Gosto musical é arena de combate por hegemonia e demarcação de território para certas frações de classe. O que o sujeito ouve e o que gosta são marcas de pertencimento a determinado grupo. Por isso que Fernando Mendes é brega para certos setores, mas quando Caetano Veloso regrava Você Não me Ensinou a Te Esquecer autoriza esses rincões a gostarem da canção, “refinada” pelo baiano.

Nunca tive problema em admitir que amo certas canções “bregas” e jamais necessitei da chancela de medalhão da MPB (que me importa o que Adriana Calcanhoto indica ou diz?), mas sempre me interessei pelo assunto da “música brega”, especialmente dos 70’s. Por isso, li com interesse a dissertação Eu Não Sou Lixo: música “brega”, indústria fonográfica e crítica musical no Brasil nos anos 1970, de Sílvia Oliveira Cardoso. O texto pode ser acessado online e baixado em pdf.

http://ppgcom.uff.br/wp-content/uploads/sites/200/2020/03/tese_mestrado_2011_silvia_oliveira.pdf

Inspirada pelo clássico Eu Não Sou Cachorro, Não, de Paulo César Araújo, Sílvia se embasa em referenciais teóricos importantes, como a noção de gosto, do sociólogo Pierre Bourdieu, segundo a qual o gosto é forma de marcação de um lócus social e o materialismo histórico de Raymond Williams, que vê a cultura entremeada em todas as instâncias e não apenas como reflexo mecânico na desgastada fórmula da base e superestrutura.

O termo brega teve seu significado pejorativo meio esvaziado pelo uso da palavra pelos próprios músicos, pelo menos das gerações mais jovens, para designar um bem-sucedido estilo, o tecnobrega, que floresceu no norte e nordeste e gerou artistas nacionalmente conhecidos, como Gabi Amarantos.

A autora defende que a substituição da emotividade dos boleros e sambas-canções dos anos 40 e 50 pela contenção classe-média da Bossa Nova relegou o excesso no canto e nas letras às classes populares.

Nos anos 60/70, a necessidade de artistas da Jovem Guarda de reorientarem suas carreiras com o declínio do movimento; a reestruturação musical de Roberto Carlos, que passou de roqueiro veloz a moço romântico e nos anos 70, cada vez mais apimentado; o surgimento de artistas oriundos das classes populares, que se utilizavam de ritmos valorizados por elas, como o samba, bolero, balada, somando-se ao desenvolvimento da indústria cultural de massa, o estouro de audiência de programas de auditório na TV, da popularização do LP como suporte mais difundido do que o compacto, constituíram terreno mais do que fértil para o sucesso de vendas de artistas bregas como Nelson Ned e Odair José.

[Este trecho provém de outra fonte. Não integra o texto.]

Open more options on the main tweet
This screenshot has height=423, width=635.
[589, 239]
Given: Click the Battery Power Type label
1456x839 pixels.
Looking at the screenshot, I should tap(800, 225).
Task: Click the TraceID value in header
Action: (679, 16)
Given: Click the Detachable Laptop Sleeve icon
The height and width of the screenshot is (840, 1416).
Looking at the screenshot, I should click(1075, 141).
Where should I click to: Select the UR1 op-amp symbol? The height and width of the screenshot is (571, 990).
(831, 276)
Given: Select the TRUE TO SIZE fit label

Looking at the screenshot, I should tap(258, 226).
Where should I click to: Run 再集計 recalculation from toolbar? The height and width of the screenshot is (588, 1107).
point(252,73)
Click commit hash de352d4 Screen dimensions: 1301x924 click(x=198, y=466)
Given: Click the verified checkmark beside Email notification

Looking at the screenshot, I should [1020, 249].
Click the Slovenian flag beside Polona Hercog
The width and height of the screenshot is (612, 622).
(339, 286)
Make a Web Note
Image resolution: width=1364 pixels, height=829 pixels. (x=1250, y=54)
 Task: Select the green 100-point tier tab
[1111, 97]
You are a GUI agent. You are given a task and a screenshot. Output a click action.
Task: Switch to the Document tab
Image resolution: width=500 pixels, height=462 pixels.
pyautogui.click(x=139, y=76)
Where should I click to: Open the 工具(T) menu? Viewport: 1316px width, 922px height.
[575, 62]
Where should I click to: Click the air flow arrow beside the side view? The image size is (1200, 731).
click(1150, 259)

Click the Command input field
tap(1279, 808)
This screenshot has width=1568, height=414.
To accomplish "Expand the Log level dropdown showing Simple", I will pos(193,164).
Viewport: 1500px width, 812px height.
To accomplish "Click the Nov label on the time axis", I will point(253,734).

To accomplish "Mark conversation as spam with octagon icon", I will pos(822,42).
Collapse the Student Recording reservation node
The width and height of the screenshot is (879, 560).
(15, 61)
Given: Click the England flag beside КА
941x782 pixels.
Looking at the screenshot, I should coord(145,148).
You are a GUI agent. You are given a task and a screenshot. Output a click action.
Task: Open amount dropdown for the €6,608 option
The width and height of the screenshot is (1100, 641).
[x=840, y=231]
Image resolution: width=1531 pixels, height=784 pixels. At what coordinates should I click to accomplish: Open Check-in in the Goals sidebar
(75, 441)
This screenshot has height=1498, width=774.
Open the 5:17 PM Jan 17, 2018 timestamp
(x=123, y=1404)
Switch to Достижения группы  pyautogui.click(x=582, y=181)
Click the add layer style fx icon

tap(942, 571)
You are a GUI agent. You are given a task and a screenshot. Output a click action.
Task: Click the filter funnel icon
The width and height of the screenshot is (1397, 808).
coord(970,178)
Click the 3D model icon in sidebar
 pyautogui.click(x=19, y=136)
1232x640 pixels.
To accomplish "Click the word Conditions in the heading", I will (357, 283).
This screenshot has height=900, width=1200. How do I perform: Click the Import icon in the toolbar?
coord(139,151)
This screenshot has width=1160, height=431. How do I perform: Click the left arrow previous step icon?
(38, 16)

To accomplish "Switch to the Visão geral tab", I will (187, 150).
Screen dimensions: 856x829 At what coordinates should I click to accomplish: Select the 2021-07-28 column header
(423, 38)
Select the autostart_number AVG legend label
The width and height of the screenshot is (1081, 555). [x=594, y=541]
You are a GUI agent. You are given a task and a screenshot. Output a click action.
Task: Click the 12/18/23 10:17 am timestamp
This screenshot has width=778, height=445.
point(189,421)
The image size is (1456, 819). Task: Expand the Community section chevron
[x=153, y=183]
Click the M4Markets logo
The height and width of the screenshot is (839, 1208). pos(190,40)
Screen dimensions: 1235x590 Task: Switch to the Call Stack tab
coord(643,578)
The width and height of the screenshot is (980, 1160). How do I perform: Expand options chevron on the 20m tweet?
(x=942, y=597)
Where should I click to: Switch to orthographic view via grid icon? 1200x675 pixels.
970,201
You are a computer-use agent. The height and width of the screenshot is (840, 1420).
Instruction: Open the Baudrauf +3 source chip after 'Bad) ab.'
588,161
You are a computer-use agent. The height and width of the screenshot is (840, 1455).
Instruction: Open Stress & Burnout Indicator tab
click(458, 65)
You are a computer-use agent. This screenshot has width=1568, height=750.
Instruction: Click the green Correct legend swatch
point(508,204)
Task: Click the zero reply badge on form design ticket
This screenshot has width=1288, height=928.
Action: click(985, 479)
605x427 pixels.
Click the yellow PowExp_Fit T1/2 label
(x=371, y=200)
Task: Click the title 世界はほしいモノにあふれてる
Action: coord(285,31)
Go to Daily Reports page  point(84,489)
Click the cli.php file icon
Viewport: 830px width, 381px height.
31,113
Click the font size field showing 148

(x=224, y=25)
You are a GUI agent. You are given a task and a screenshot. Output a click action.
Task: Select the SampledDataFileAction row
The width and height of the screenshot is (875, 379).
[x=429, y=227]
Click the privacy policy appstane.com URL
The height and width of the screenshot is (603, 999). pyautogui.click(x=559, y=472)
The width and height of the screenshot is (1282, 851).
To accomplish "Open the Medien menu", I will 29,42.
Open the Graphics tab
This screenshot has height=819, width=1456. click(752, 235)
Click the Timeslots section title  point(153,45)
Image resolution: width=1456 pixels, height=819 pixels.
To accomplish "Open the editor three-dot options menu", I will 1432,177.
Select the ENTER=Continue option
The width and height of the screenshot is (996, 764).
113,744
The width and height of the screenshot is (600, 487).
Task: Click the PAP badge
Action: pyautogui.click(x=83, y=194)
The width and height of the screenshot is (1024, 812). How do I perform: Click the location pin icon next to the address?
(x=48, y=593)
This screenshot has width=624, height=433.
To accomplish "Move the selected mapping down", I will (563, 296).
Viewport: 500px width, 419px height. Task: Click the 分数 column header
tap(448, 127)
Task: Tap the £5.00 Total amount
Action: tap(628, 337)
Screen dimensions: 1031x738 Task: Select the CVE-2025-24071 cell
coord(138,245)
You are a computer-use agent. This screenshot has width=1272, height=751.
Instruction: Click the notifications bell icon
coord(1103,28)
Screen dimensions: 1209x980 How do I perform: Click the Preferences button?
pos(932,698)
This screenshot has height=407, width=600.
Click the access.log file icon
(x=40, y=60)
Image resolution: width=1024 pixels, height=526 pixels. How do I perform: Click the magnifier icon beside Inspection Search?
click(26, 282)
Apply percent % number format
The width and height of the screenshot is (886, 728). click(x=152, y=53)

A autora discorre sobre a liberdade concedida a artistas da chamada MPB pelas gravadoras, que não se preocupavam tanto com suas vendagens – até porque músicos como Milton Nascimento vendem seus álbuns anos depois de lançados, diferentemente de artistas fabricados, cujas vendagens têm prazo bem menor de vencimento – e investia vultosas somas nas capas e produção dos LPs, ao passo que a galera brega não tinha como experimentar ou ter produtos de boa qualidade gráfica.

 Os 3 capítulos de Eu Não Sou Lixo: música “brega”, indústria fonográfica e crítica musical no Brasil nos anos 1970 demonstram como os gêneros musicais mais identificados com as classes populares foram desvalorizados ou encarados de forma paternalista por setores da imprensa. Os críticos musicais sistematicamente desvalorizavam a produção de artistas como Waldick Soriano, que vendiam alto, chegavam ao topo das paradas, mas não tinham respaldo na imprensa “séria” por serem “bregas”.

Embora a gente espere mais críticas extraídas do jornal coberto pelo longo período do recorte adotado por Cardoso, seu trabalho deve ser lido por interessados em música “brega” ou não.